Narsaq is the most striking agricultural town in Greenland situated in a fjord system known for hiking, mineral deposits and cowboy history.
MUSSE, MCCARTNEY AND NARSAQ’S COWBOYS
Although it may sound that way, Musse and McCartney are not country and western singers from the USA. They are just names given to a couple of the many horses, and like in any western town in the USA would, in the old days, be tied up out in front of the homes in Narsaq, when they were not used for sheep herding or transportation over the mountain.
Although the number of horses is not what it used to be in this most striking agricultural town in Greenland, many of the inhabitants identify to such a degree with sheep farming, cattle ranching and agriculture that they jokingly refer to themselves as cowboys.
With the passing of time, many of the sheep farmers have moved away from the town, but you can still see a number of lush, fenced gardens, a testament to the protection given to the sheep who would roam freely around in the streets. The gardens are the breadbaskets of the town, supplying the local population with potatoes, turnips, carrots, lettuce and strawberries in sizeable quantities.
KITCHEN GARDENS AND THE NORSEMEN OF NARSAQ
One day during the 1960’s, the desire to dig out some fresh dirt for a kitchen garden accidentally unearthed a Norse ruin right in the middle of town where the sheep were grazing next to the factory and the slaughter house.

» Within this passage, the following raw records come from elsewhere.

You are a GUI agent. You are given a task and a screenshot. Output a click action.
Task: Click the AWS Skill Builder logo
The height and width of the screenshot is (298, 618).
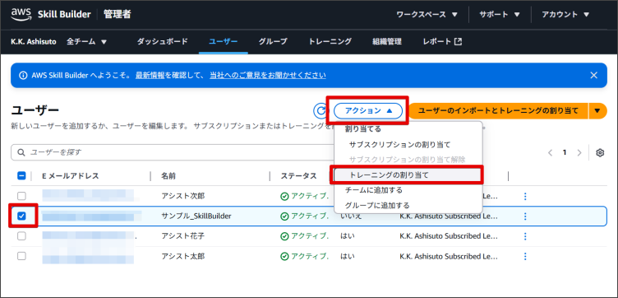click(x=49, y=14)
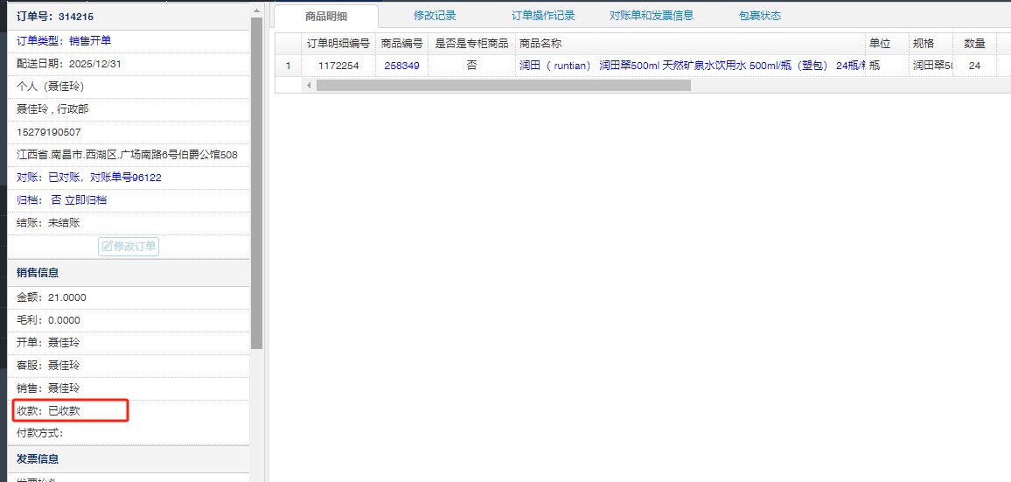Select the 商品明细 tab

click(x=326, y=17)
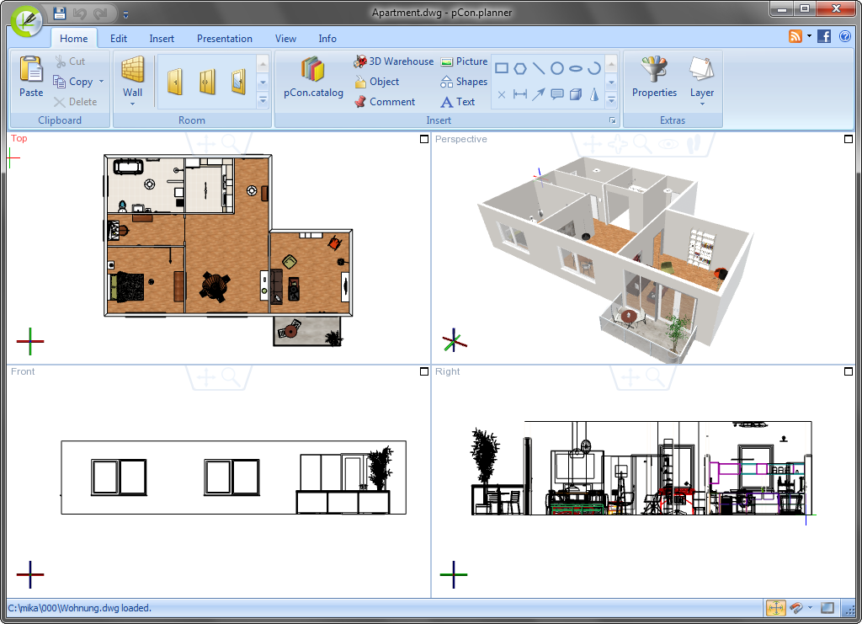Expand the Copy dropdown arrow
This screenshot has width=862, height=624.
click(101, 82)
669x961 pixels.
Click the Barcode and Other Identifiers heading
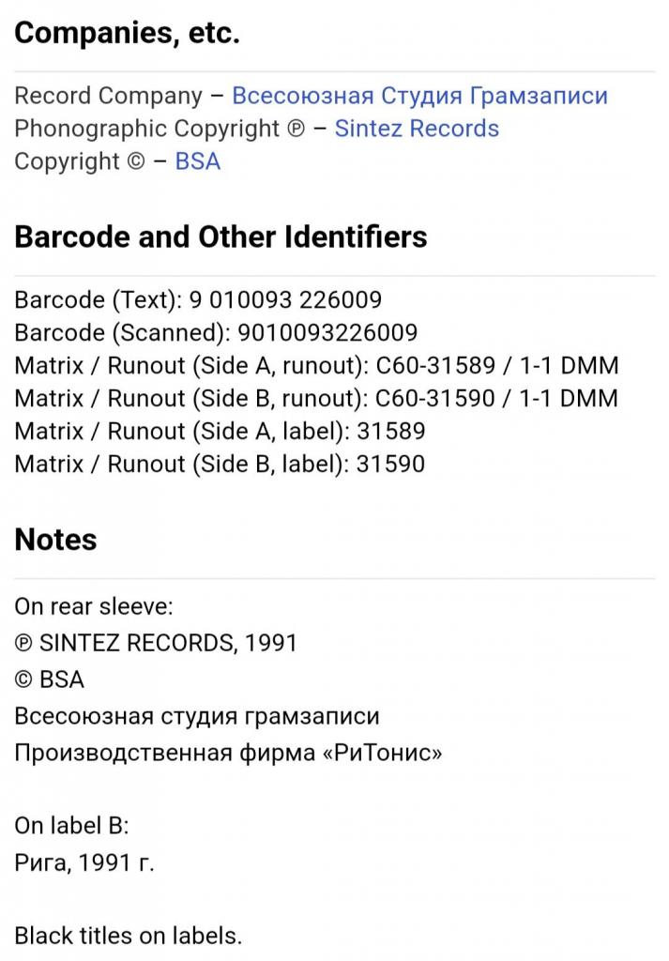220,236
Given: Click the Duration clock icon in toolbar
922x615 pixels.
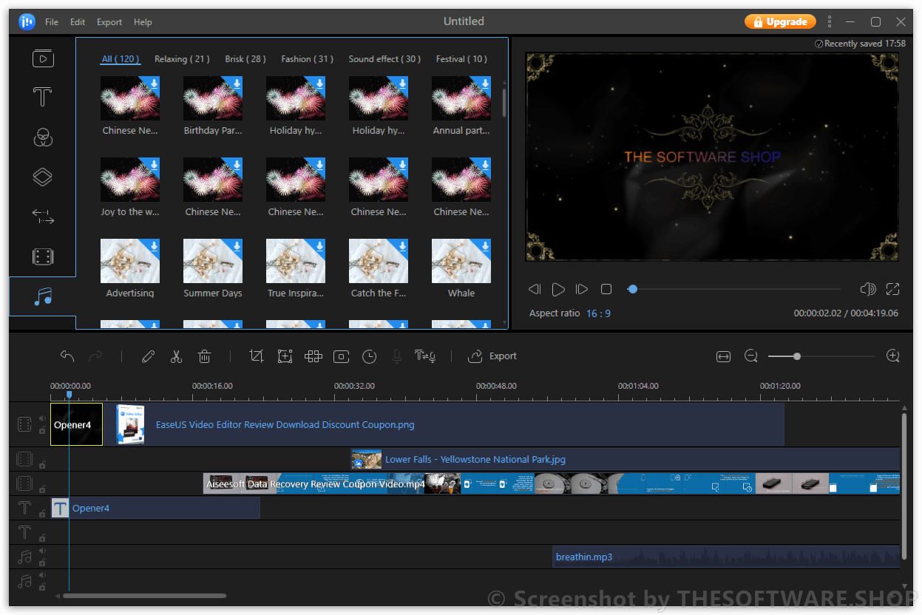Looking at the screenshot, I should [x=369, y=356].
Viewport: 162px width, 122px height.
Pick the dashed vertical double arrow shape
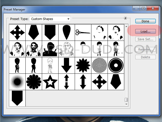point(66,82)
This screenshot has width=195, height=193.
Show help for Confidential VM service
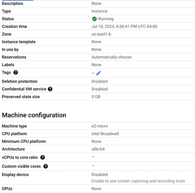(x=50, y=89)
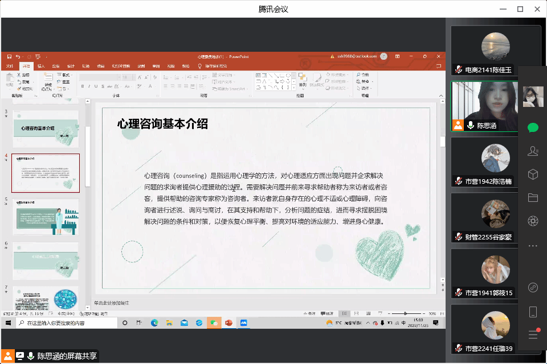Toggle Bold formatting in the ribbon
This screenshot has height=364, width=547.
point(82,86)
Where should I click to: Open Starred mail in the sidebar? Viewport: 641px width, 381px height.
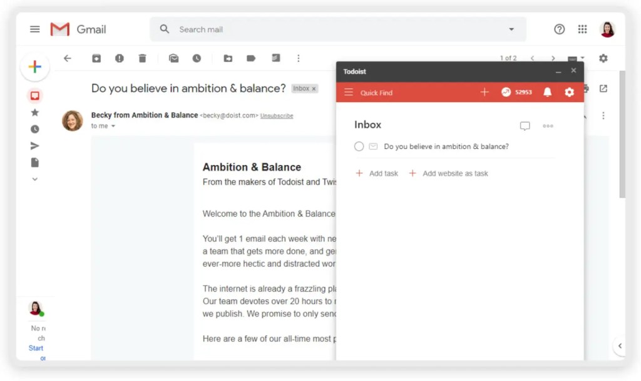point(35,113)
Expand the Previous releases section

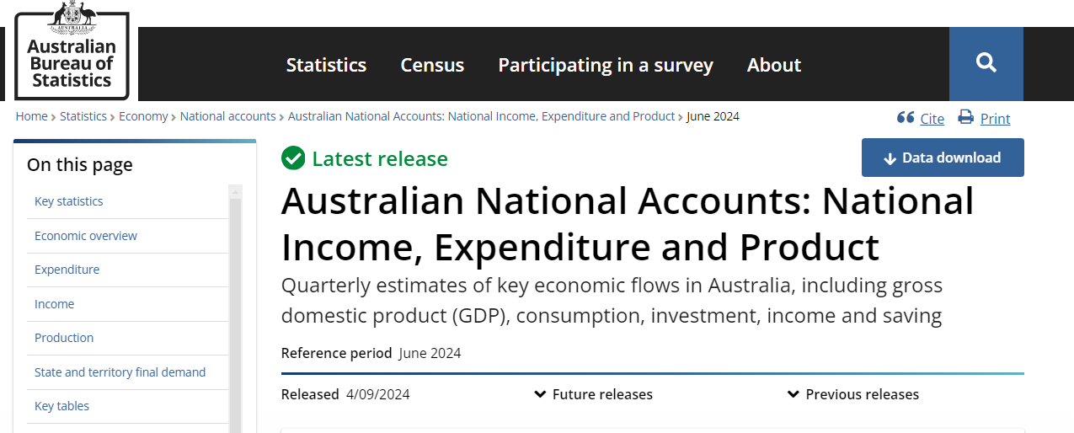click(x=853, y=394)
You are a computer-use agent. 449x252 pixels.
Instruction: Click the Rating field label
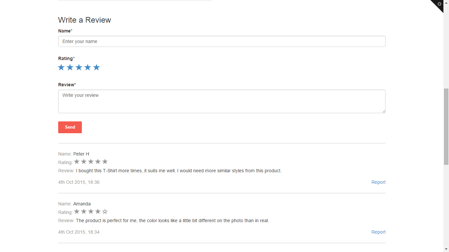65,58
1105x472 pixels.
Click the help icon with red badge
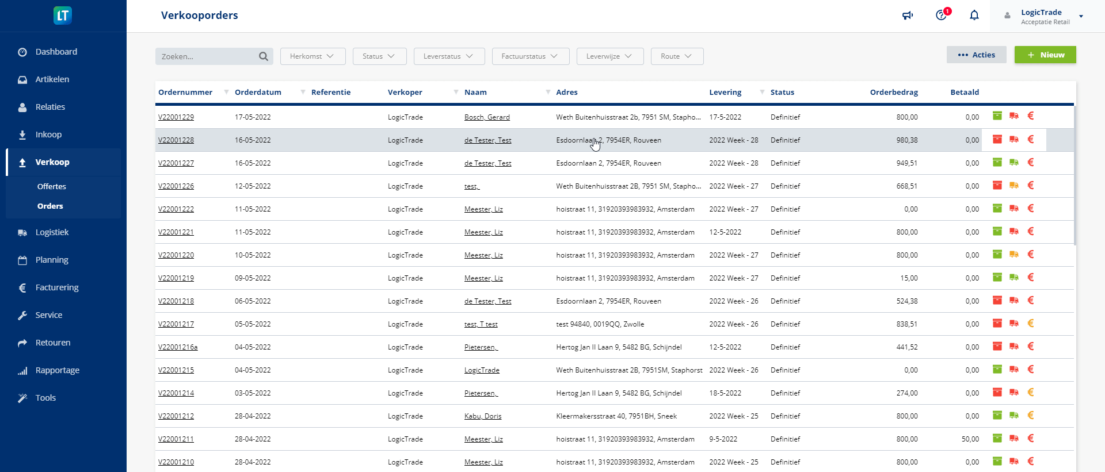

The manager of the factory found much more than a little dirt – Norse artifacts appeared with each shovelful, and before long, archeologists had unearthed a complete long house in the middle of town.
This long house is believed to be the very first place Eric the Red settled before moving to Brattalid at the end of the Tunulliarfik Fjord, where the settlement Qassiarsuk is located today. So it was in Narsaq in 1982, that that official celebrations commemorating the 1000th anniversary of the Norsemen’s arrival in Greenland took place.